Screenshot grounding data

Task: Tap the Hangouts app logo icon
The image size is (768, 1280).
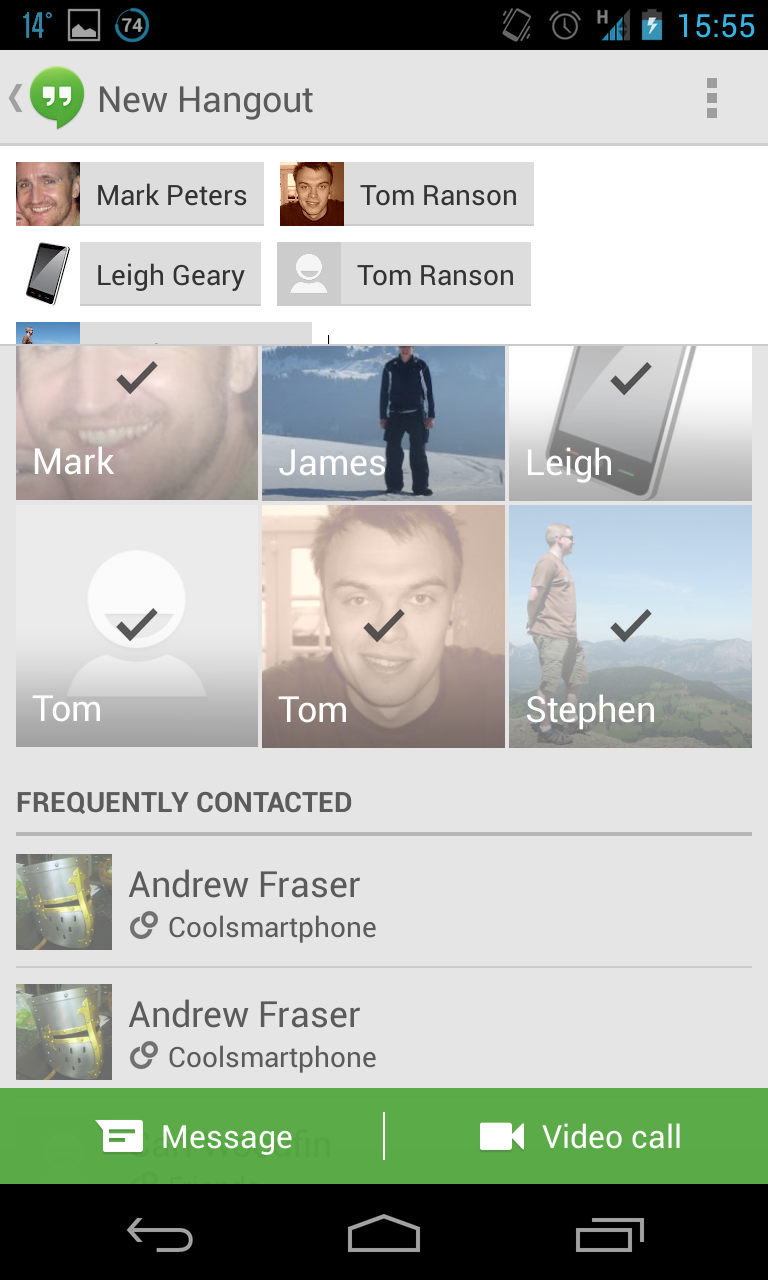Action: (x=57, y=98)
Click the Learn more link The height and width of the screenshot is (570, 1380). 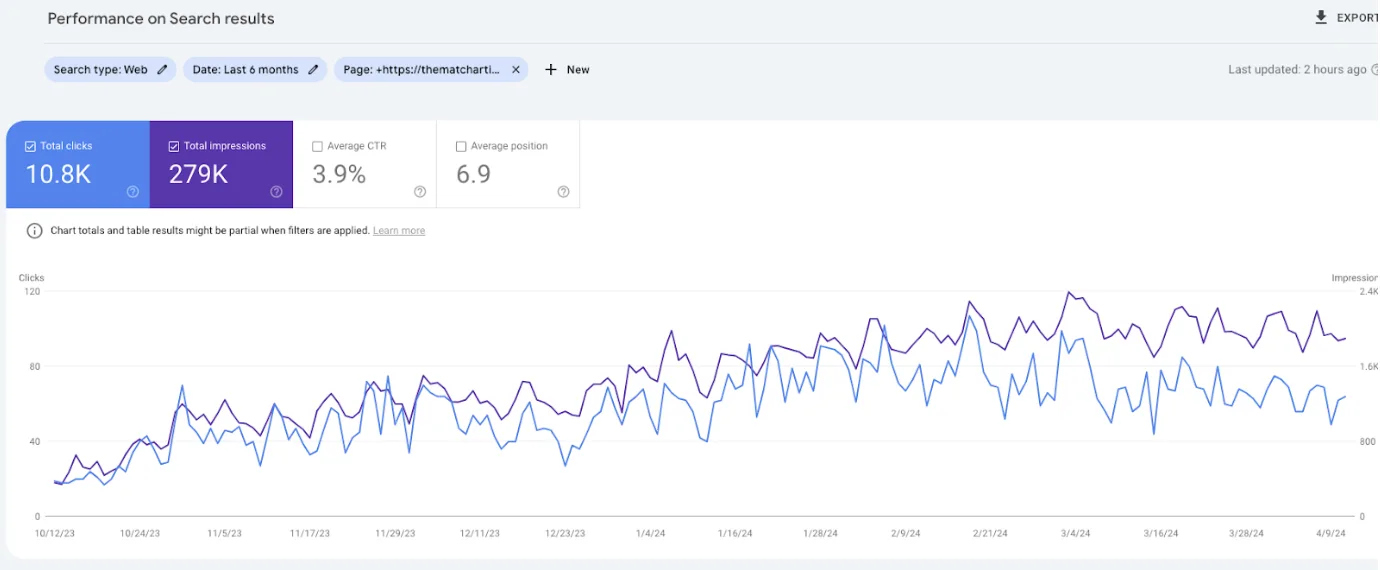[399, 231]
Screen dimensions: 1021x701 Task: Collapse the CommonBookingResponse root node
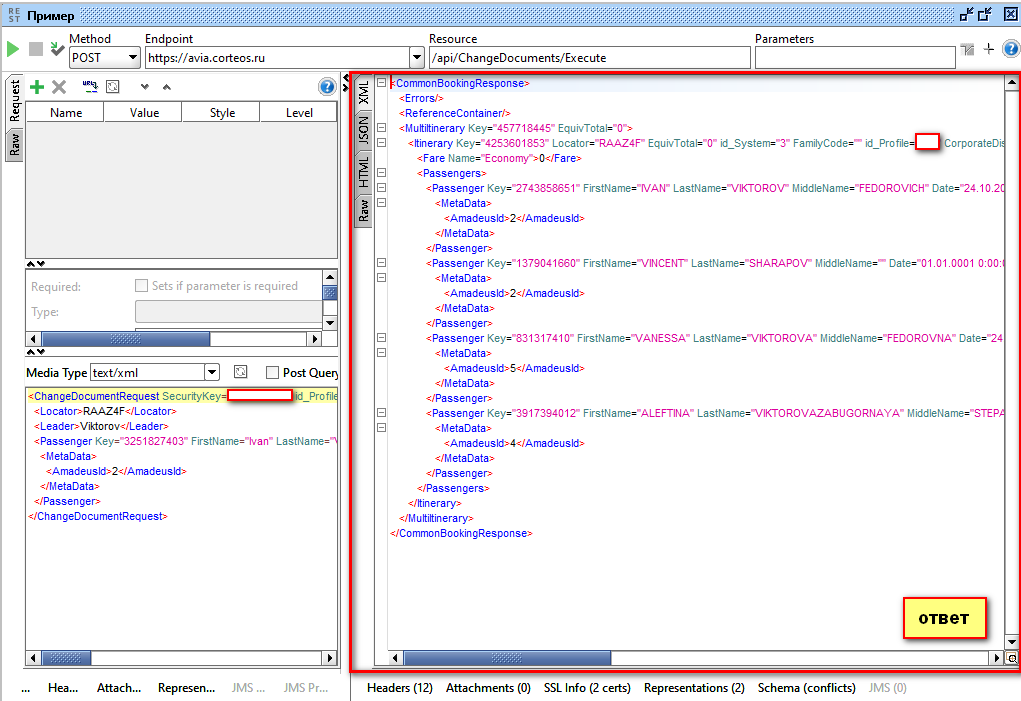(381, 84)
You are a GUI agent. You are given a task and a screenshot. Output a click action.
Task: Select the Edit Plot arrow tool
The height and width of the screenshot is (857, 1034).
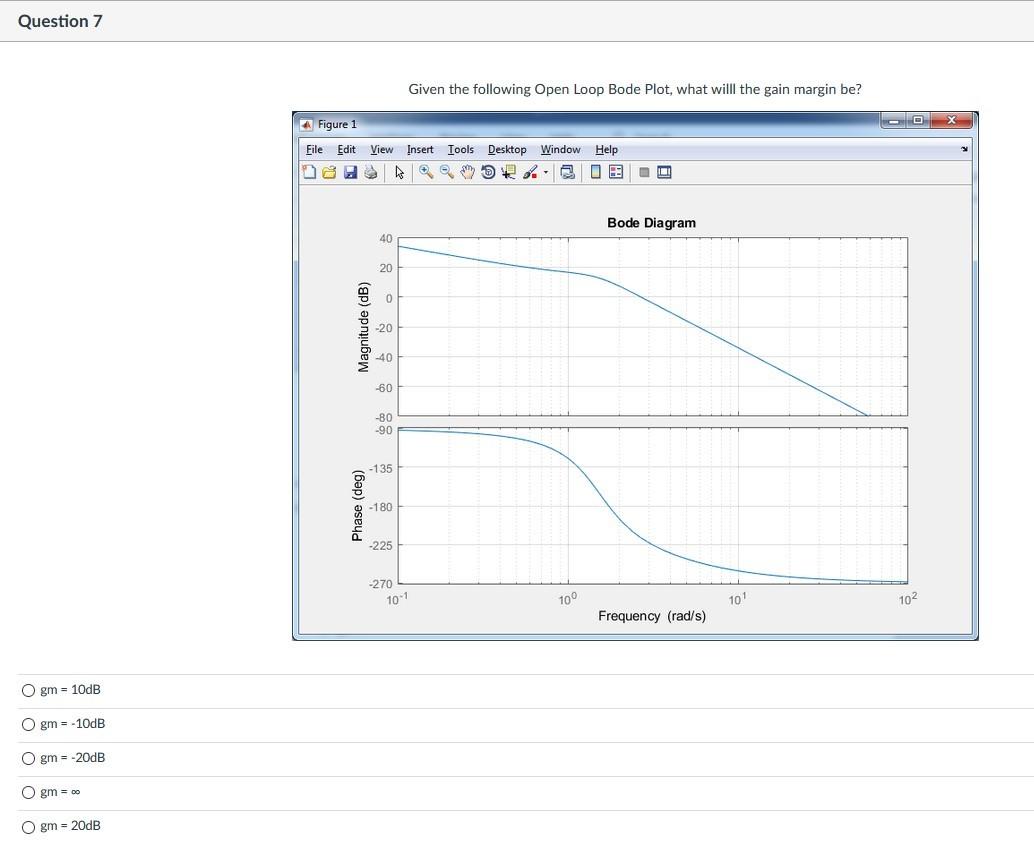pos(399,172)
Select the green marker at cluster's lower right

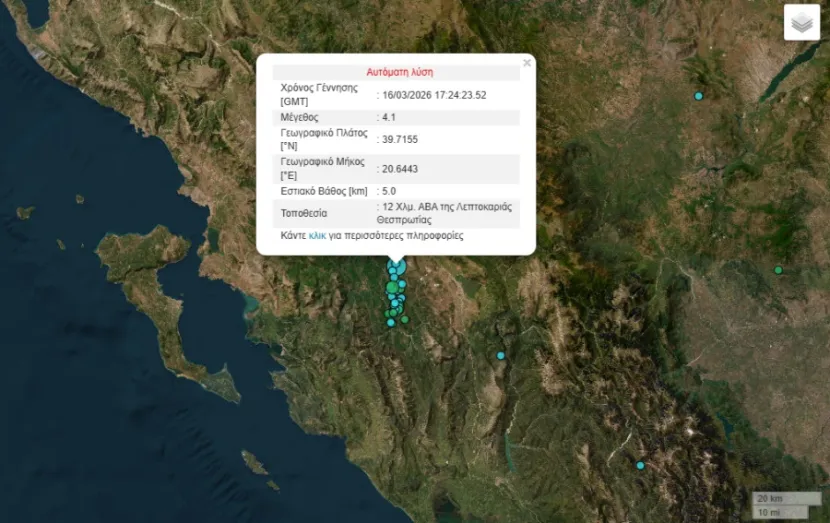405,320
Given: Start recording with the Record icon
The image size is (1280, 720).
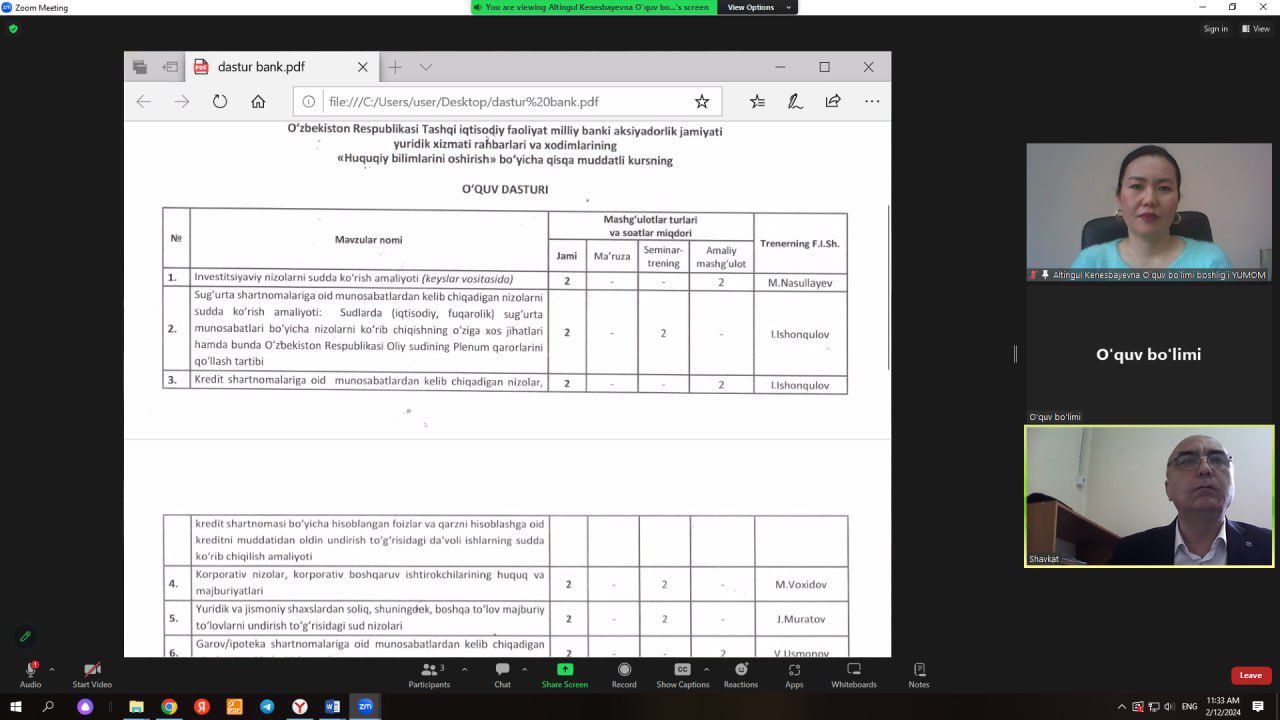Looking at the screenshot, I should pos(624,674).
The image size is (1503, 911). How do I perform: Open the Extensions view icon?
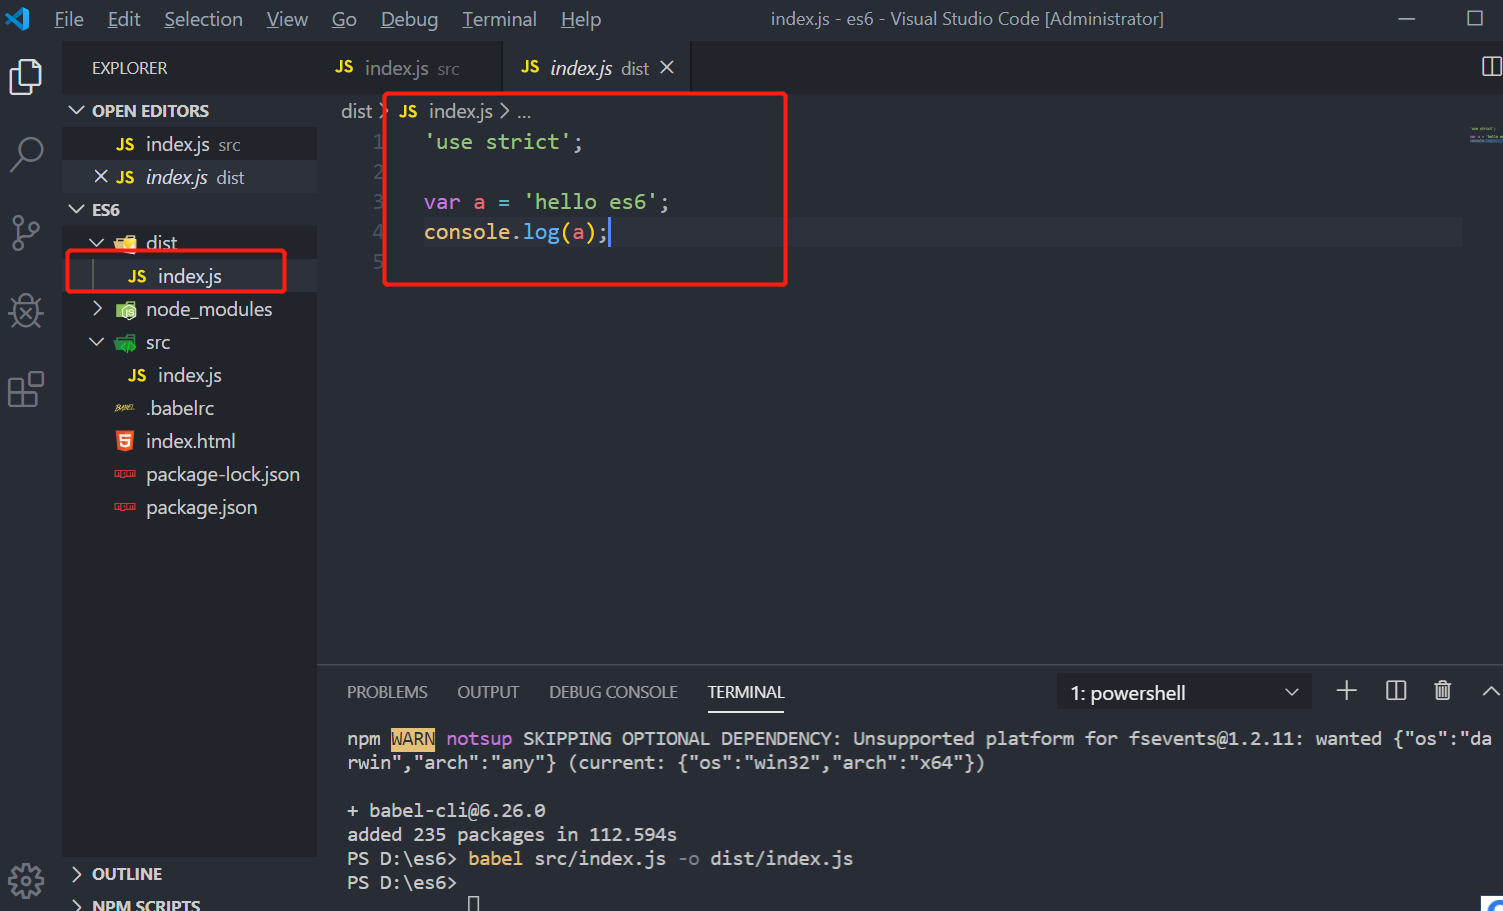[26, 389]
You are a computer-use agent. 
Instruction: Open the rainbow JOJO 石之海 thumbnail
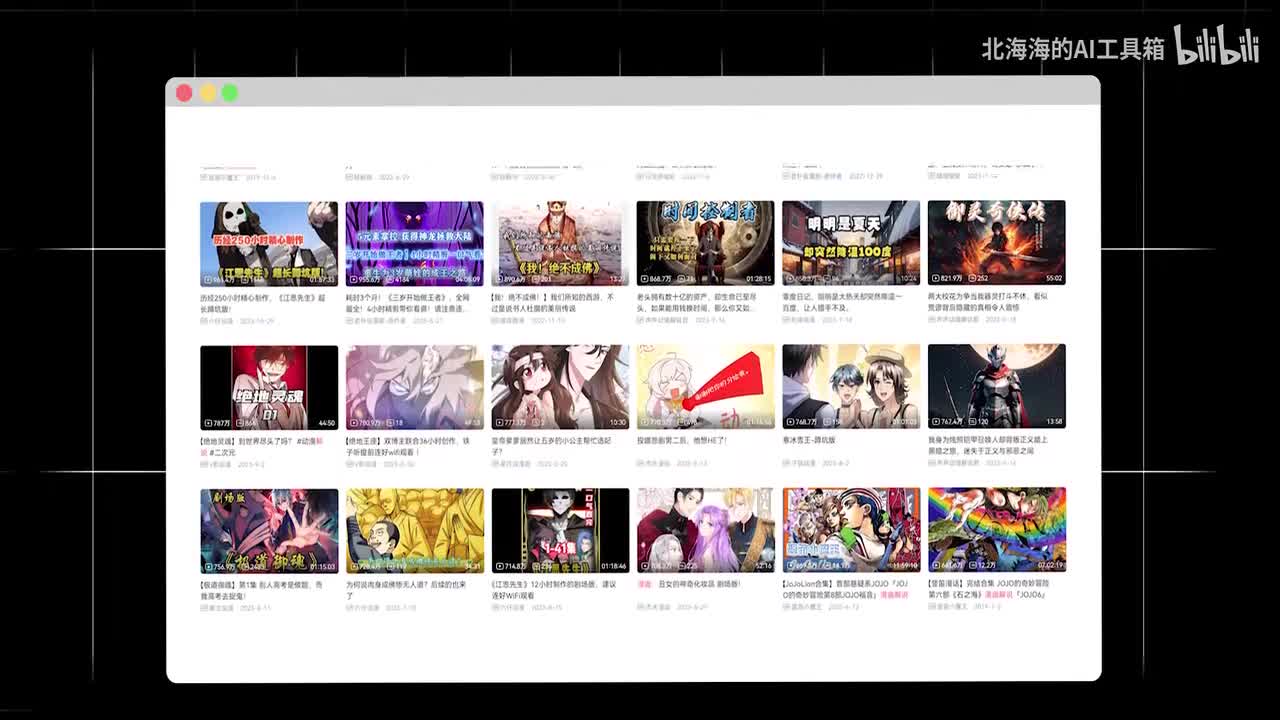(996, 530)
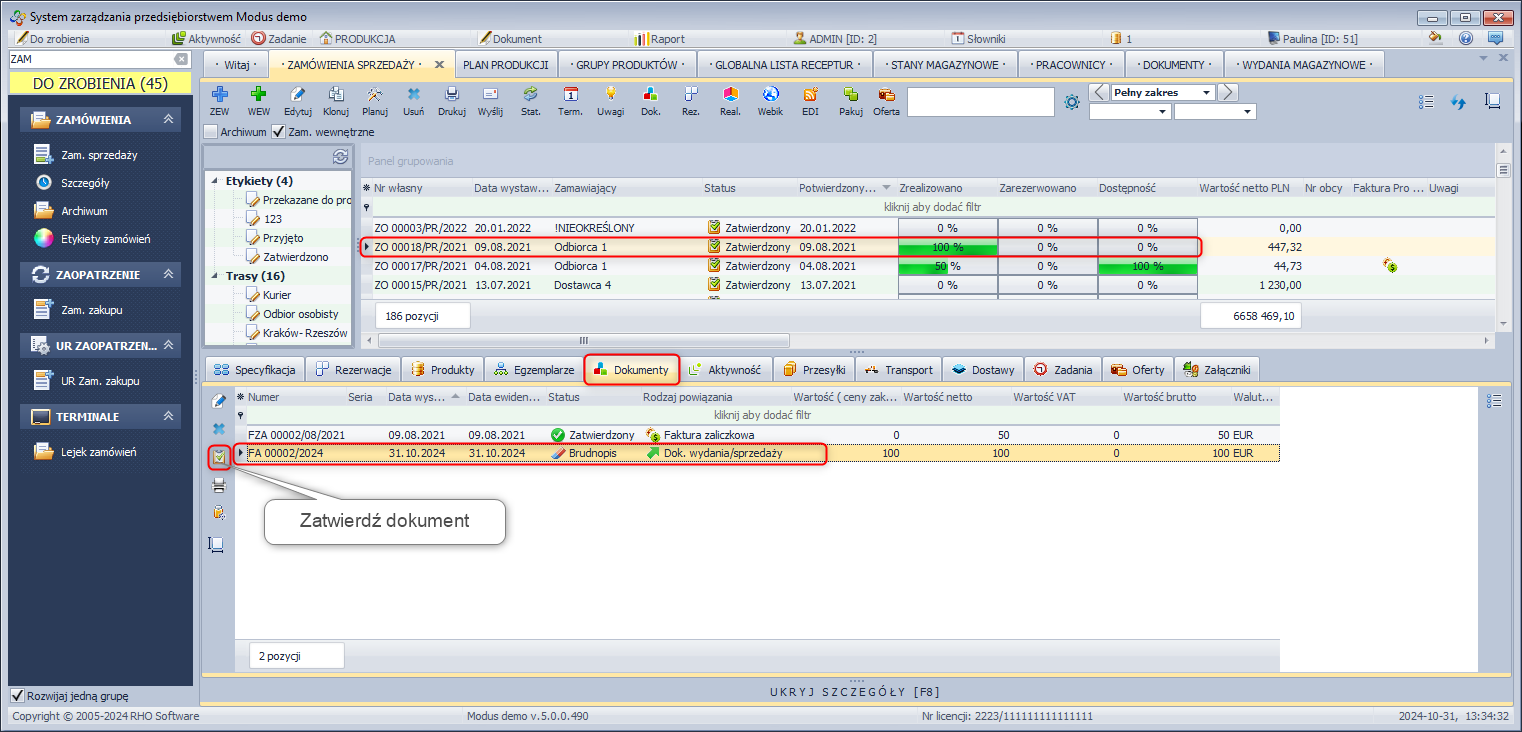Open Lejek zamówień in the sidebar
This screenshot has width=1522, height=732.
pyautogui.click(x=98, y=452)
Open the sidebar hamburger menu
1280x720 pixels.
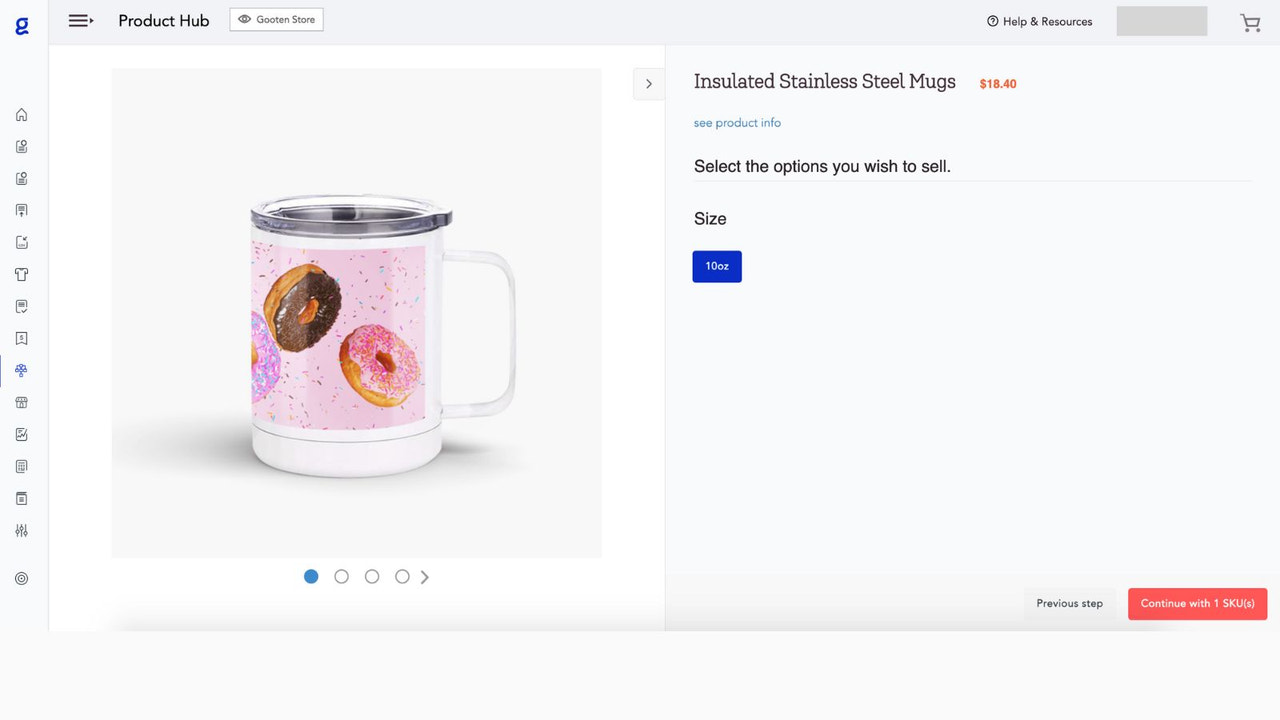pyautogui.click(x=80, y=20)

PROMPT: Only a number should come back: the count of lines above that include "agent".

RESULT FOR THIS TASK: 2